* [EXERCISE REQUIREMENTS]: Render the data as a two-column CSV with the columns input and output, starting with the line that contains "Viewport: 1372px width, 869px" and going on through the line that contains "[x=336, y=717]". Give one row for each text and its answer, put each value in a single quoted field, and replace line breaks with spaces.

--- Start INPUT DATA ---

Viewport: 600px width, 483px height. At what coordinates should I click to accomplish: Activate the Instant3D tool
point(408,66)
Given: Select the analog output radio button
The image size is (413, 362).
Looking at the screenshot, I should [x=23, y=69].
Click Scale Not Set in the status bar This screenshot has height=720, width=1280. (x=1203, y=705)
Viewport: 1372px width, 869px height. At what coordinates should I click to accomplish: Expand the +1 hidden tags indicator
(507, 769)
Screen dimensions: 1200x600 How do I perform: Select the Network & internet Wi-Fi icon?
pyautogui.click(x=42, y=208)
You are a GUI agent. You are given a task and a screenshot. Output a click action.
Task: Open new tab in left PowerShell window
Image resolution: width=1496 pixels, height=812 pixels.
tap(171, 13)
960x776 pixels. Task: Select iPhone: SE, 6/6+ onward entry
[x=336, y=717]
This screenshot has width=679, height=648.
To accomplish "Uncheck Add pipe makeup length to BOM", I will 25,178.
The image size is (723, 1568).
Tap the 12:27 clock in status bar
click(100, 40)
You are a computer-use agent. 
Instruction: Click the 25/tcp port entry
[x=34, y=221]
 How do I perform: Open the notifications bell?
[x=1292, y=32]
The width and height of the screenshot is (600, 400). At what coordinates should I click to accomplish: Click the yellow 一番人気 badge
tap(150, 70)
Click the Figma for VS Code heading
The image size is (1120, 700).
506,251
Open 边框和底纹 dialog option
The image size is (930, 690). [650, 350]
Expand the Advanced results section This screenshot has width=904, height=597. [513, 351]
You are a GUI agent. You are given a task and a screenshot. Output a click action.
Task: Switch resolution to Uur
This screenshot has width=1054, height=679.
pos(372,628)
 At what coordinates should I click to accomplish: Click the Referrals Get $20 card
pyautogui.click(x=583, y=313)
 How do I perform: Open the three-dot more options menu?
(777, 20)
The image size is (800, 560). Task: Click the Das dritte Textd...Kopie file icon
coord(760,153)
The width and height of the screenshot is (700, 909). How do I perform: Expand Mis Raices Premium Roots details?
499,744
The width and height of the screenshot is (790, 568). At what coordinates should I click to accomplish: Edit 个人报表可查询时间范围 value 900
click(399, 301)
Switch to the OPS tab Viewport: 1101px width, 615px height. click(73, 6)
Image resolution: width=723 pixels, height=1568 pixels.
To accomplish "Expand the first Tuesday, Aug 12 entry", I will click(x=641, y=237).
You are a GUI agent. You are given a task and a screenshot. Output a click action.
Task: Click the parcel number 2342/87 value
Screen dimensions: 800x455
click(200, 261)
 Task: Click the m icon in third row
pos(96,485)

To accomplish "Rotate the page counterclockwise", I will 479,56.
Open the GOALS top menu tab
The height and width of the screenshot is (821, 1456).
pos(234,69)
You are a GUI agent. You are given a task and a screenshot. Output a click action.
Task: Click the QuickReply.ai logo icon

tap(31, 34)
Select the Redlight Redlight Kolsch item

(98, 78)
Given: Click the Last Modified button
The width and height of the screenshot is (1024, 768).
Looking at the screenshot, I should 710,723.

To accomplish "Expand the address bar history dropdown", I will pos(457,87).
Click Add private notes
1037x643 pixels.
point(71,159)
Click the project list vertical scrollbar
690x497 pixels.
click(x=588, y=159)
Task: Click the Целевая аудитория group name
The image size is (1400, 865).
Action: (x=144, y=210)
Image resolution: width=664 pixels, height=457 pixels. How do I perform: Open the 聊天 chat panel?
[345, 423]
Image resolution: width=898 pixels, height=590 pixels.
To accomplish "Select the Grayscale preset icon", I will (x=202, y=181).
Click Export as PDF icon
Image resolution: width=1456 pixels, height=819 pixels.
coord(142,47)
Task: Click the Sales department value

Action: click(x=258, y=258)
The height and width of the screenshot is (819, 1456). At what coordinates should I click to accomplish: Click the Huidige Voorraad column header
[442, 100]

--- End INPUT DATA ---

* [WRITTEN ANSWER]:
input,output
"Viewport: 1372px width, 869px height. At what coordinates should I click to accomplish: Expand the +1 hidden tags indicator","(507, 769)"
"Screen dimensions: 1200x600 How do I perform: Select the Network & internet Wi-Fi icon?","pyautogui.click(x=42, y=208)"
"You are a GUI agent. You are given a task and a screenshot. Output a click action. Task: Open new tab in left PowerShell window Image resolution: width=1496 pixels, height=812 pixels.","tap(171, 13)"
"960x776 pixels. Task: Select iPhone: SE, 6/6+ onward entry","[x=336, y=717]"